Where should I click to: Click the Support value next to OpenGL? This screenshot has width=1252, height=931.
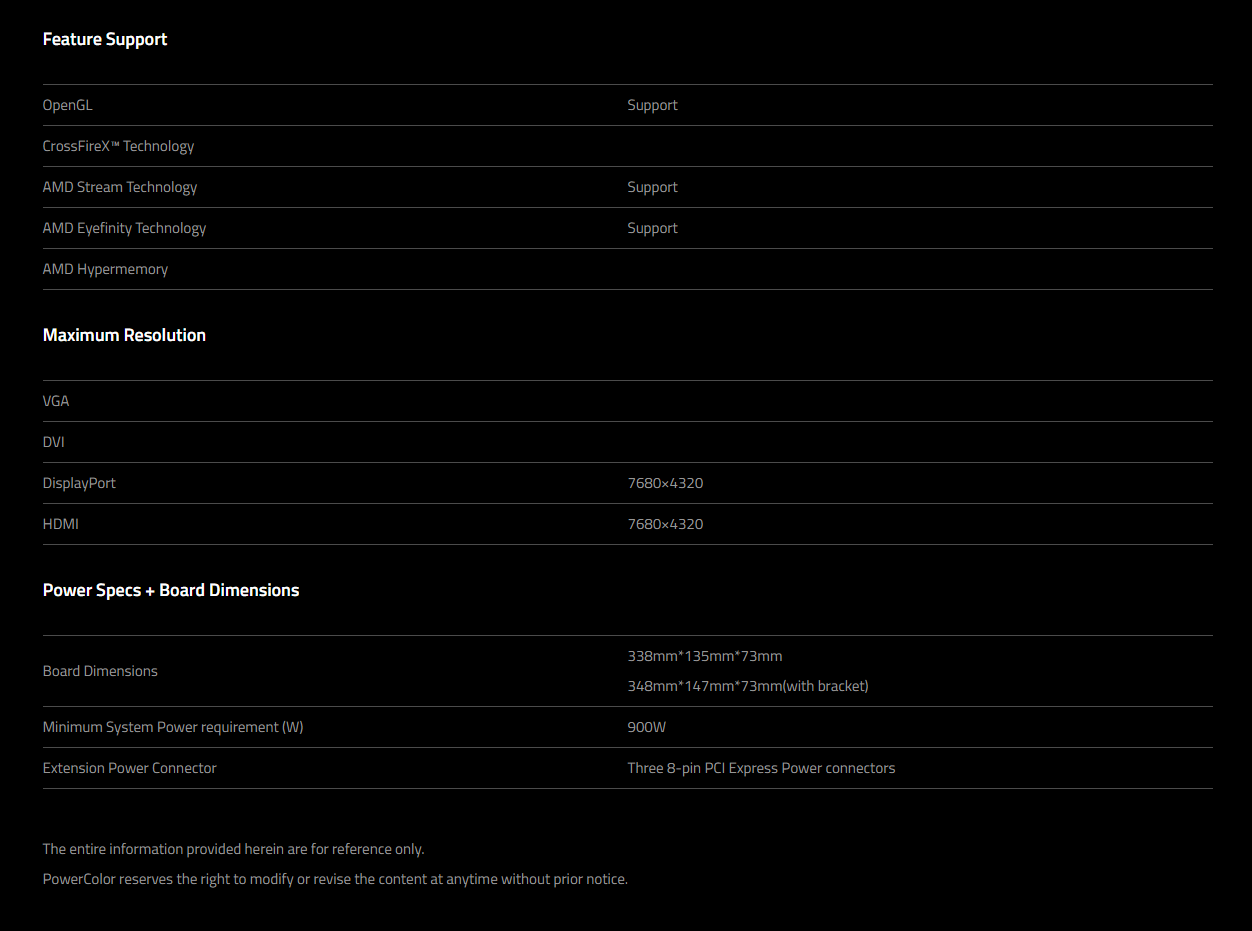point(652,105)
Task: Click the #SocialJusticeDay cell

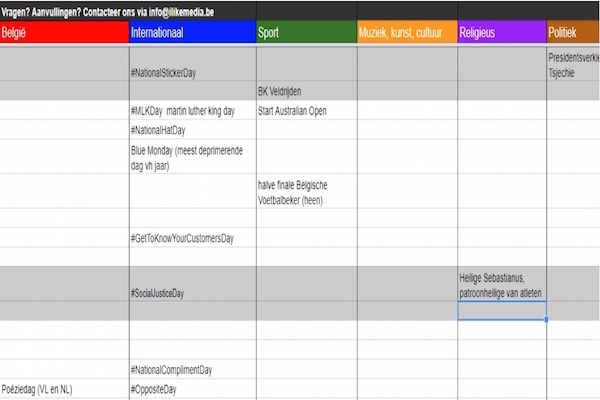Action: coord(193,284)
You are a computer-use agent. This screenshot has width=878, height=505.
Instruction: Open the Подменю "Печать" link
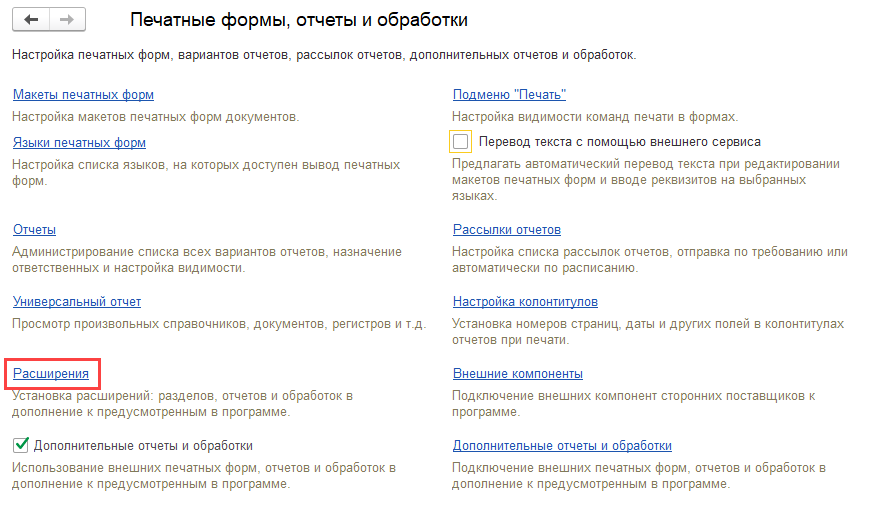[x=509, y=95]
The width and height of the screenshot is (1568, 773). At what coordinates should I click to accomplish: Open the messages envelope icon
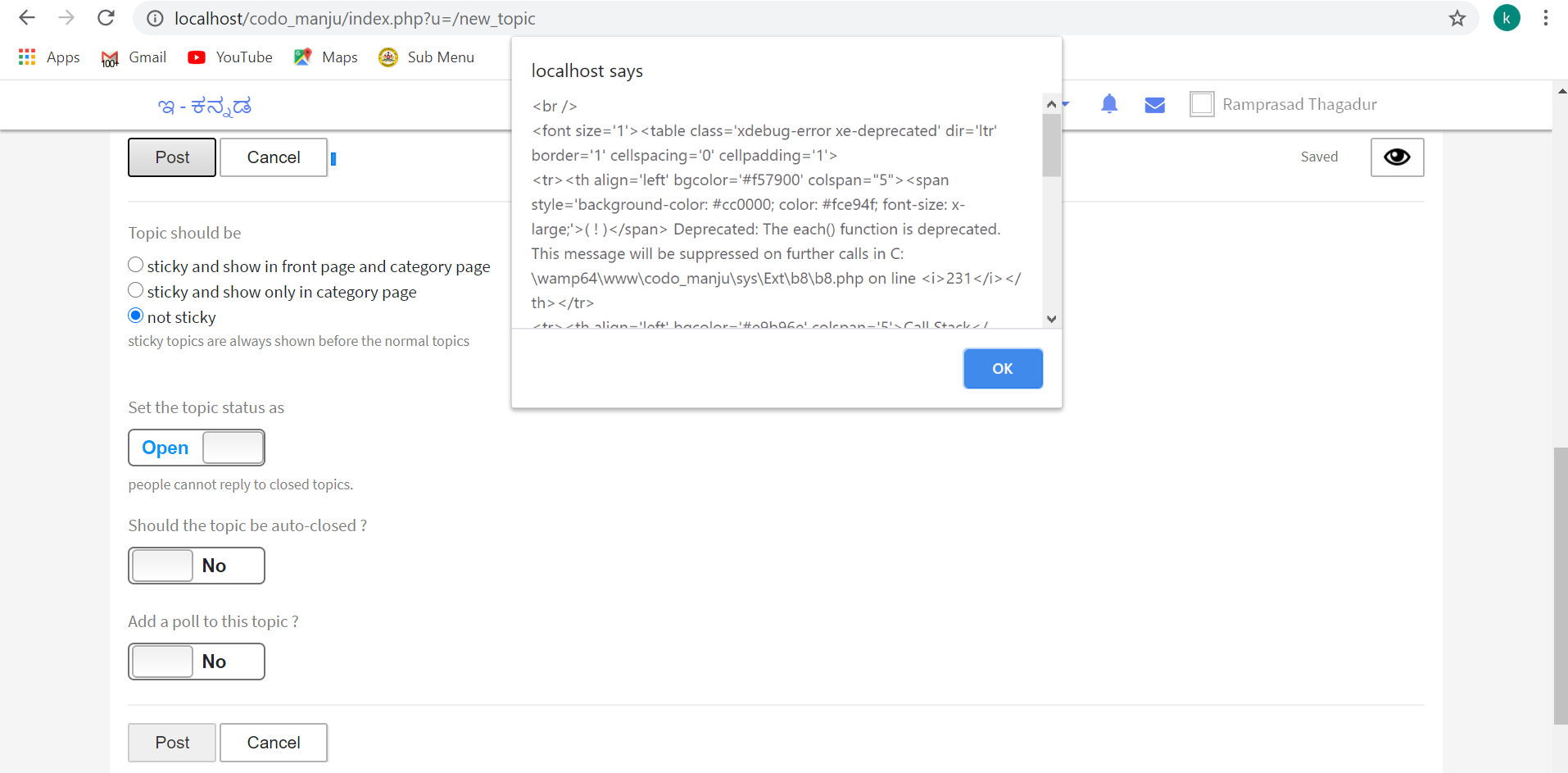pos(1155,105)
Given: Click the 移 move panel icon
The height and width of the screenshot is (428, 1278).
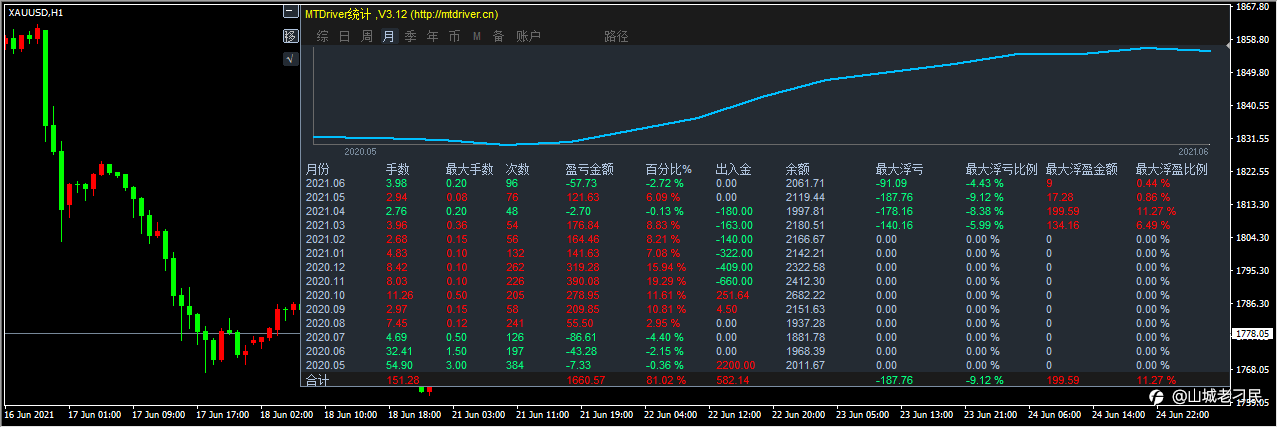Looking at the screenshot, I should pyautogui.click(x=290, y=36).
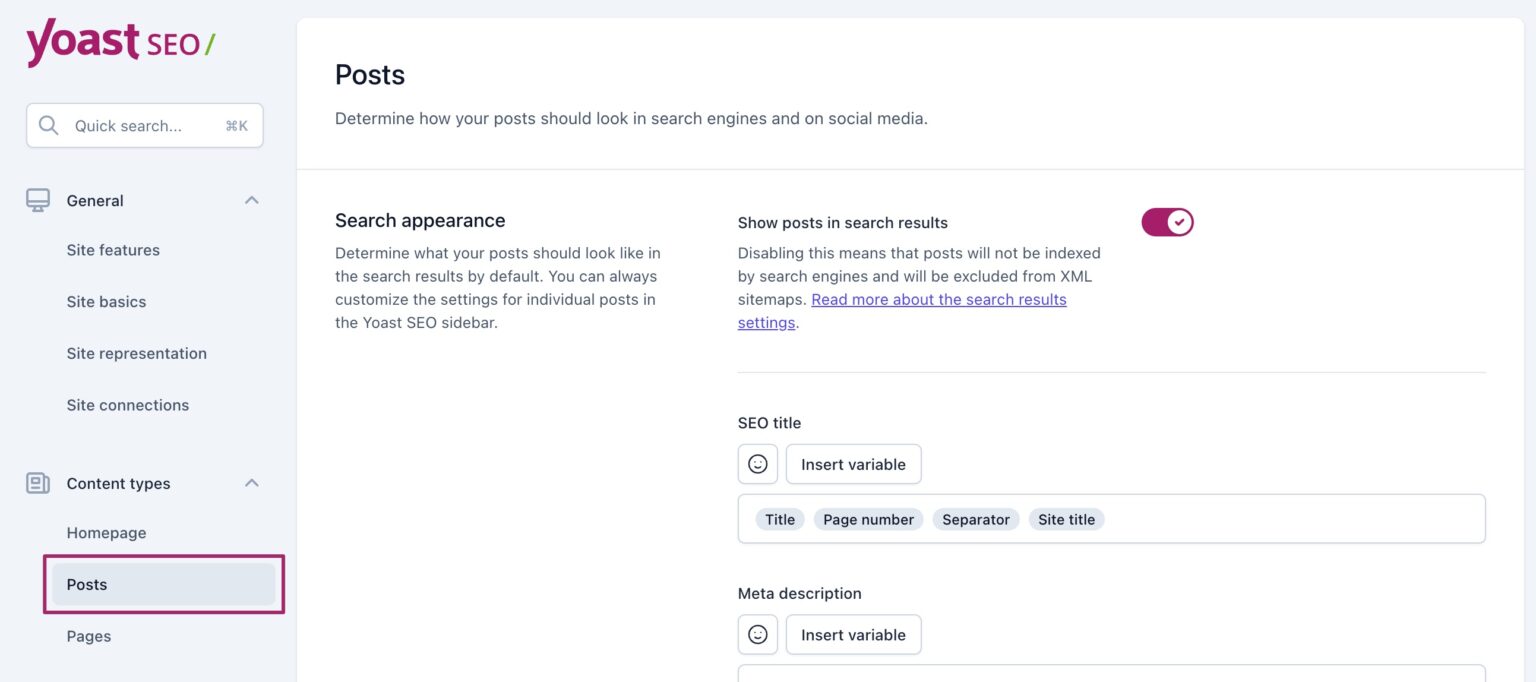Image resolution: width=1536 pixels, height=682 pixels.
Task: Select the Title variable pill
Action: coord(779,519)
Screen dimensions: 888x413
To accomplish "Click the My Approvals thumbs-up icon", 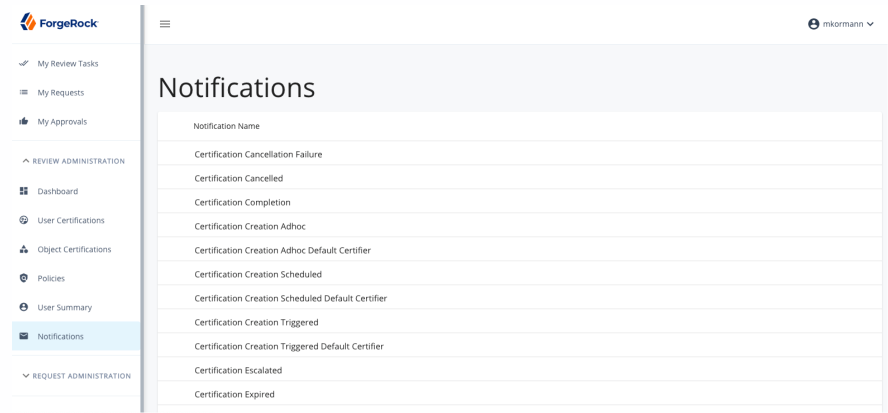I will pos(24,121).
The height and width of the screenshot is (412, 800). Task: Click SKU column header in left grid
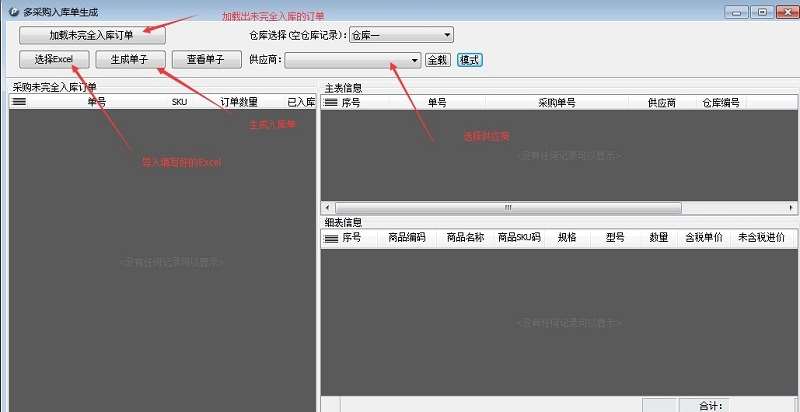click(x=179, y=102)
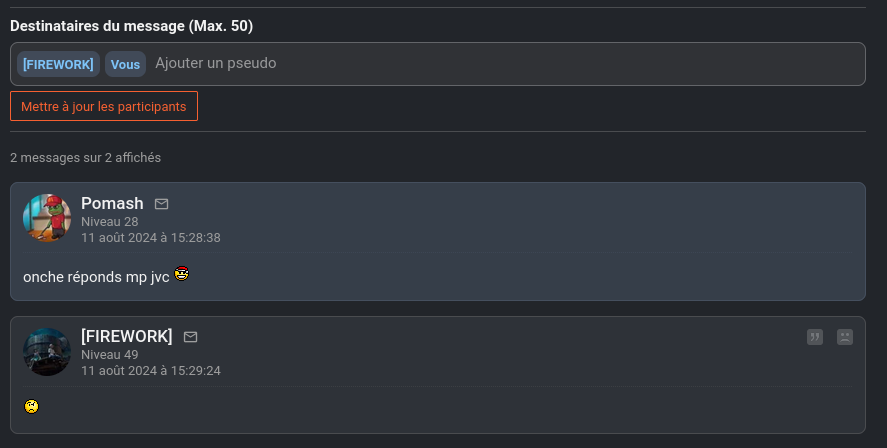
**********
**WHAT THIS TASK INVOLVES:** Starting at the line that contains "The width and" and ending at the line that contains "Given: Click the 移 move panel icon", transcribe the material above exactly, excluding pictures.

**SOLUTION FOR THIS EXERCISE:**
The width and height of the screenshot is (1568, 773). At what coordinates should I click to accomplish: Open the messages envelope icon
pos(1155,105)
Given: Click the 移 move panel icon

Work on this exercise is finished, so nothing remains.